SOURCE:

◆ ◆ ◆ ◆ ◆

- Spokesperson: Daniel Fernández Blanco Tino Fernández
- Founded: 1988
- Dissolved: 1992
- Merger of: Ensame Nacionalista Astur Xunta Nacionalista Asturiana
- Headquarters: Plaza de Riego, Number 3, Uviéu
- Ideology: Asturian nationalism Socialism Ecologism
- Political position: Far-left
- Trade union affiliation: Corriente Sindical d'Izquierda

Party flag

= Asturian Nationalist Unity =

Asturian Nationalist Unity (Asturian language: Unidá Nacionalista Asturiana, UNA), was a political party in Asturias, Spain, formed by the merger of two previous parties (Ensame Nacionalista Astur and Xunta Nacionalista Asturiana), in 1988. UNA was an Asturian nationalist and socialist party.

==History==
In 1989, a year after the creation of the party, UNA participated in the European elections of that year, gaining 13.165 votes in all Spain, 4,.645 of them in Asturies (0.97% of the total). In the general elections of the same year UNA won 3,218 votes (0.53% of the Asturian vote).

◆ ◆ ◆ ◆ ◆

INFORMATION GIVEN:
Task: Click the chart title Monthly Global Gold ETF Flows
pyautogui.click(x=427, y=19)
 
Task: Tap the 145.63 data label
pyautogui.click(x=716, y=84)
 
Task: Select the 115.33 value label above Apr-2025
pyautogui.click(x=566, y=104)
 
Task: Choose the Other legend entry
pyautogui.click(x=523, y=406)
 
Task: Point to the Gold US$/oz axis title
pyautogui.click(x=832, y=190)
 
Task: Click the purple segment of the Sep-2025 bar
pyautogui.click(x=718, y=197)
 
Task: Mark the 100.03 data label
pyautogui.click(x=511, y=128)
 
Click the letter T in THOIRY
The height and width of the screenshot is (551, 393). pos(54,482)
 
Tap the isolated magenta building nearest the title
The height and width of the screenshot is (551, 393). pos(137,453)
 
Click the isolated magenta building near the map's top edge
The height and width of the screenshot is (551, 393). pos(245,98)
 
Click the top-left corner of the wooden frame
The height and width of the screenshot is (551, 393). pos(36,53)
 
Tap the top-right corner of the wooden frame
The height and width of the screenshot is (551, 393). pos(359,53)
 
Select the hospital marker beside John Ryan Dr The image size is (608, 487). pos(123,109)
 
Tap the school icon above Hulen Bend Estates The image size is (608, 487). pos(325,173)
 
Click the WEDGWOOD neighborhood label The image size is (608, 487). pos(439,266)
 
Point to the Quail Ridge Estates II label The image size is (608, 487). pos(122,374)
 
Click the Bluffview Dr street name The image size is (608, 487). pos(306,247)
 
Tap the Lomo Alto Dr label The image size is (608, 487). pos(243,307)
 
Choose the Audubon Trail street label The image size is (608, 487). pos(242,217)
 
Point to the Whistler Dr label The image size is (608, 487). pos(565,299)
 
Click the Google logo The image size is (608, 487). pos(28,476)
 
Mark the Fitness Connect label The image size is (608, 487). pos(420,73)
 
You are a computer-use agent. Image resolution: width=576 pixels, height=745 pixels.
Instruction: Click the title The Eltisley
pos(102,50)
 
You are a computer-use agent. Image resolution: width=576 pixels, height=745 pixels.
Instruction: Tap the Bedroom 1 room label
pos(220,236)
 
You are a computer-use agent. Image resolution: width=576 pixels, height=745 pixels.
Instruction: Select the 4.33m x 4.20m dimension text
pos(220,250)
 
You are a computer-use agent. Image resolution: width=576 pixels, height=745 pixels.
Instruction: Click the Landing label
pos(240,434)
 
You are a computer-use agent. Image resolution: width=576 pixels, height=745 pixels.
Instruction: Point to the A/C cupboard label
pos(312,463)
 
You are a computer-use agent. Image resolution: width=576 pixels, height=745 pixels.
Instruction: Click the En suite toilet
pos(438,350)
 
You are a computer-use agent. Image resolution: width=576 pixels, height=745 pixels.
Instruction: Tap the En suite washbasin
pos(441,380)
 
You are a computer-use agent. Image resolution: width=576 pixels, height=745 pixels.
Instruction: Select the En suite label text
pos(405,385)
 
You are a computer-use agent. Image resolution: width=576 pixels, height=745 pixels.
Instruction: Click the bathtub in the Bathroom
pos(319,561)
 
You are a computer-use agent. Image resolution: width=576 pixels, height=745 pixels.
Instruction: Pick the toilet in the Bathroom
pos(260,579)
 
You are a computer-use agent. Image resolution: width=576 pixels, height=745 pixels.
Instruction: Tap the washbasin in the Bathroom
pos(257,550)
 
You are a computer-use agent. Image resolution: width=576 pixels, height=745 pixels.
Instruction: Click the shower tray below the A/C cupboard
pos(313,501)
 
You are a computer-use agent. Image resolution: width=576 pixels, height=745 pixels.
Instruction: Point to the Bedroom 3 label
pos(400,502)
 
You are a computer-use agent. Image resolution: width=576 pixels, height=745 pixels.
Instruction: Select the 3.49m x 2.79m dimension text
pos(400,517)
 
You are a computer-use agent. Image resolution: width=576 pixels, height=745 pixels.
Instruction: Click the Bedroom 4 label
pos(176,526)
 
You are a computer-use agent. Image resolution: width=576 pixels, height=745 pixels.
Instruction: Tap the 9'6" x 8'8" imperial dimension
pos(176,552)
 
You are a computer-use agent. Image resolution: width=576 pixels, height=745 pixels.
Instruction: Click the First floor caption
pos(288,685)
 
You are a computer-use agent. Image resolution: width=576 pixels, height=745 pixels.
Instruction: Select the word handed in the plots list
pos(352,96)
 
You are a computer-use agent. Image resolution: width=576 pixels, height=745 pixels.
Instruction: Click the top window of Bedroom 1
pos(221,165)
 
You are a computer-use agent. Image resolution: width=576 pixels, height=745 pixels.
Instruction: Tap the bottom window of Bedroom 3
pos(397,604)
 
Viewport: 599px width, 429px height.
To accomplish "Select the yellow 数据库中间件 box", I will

◆ ◆ ◆ ◆ ◆

DIRECTIONS:
Pick up the article on the Asturian Nationalist Unity party after its last sentence and continue it.

OUTPUT FOR THIS EXERCISE:
UNA started talks with the Asturianist Party (PAS) to form a coalition for the Asturian elections of 1991 and the local elections of the same year after the failure of both parties in the previous general elections. This generated tensions within UNA, which led to a split of the sector that didn't want a coalition with the PAS in march 1990. The splitters founded two new political parties: Asturian Left and Andecha Astur. Finally, in 1991, PAS and UNA formed a coalition called Asturian Coalition (CA), that gained a seat in the Asturian elections of that year. In the local elections CA gained 10,891 votes (2.05% of the total in Asturies) and 6 town representatives (2 in Amieva, 1 in Aller/Ayer, Degaña, Nava and Cangas del Narcea).

Despite this relative success, CA broke in 1992, after a failed attempt to merge the two parties. UNA disappeared de facto after this crisis. Some of its ex-members formed Asturian League.

In 2008 UNA was refounded as Unidá.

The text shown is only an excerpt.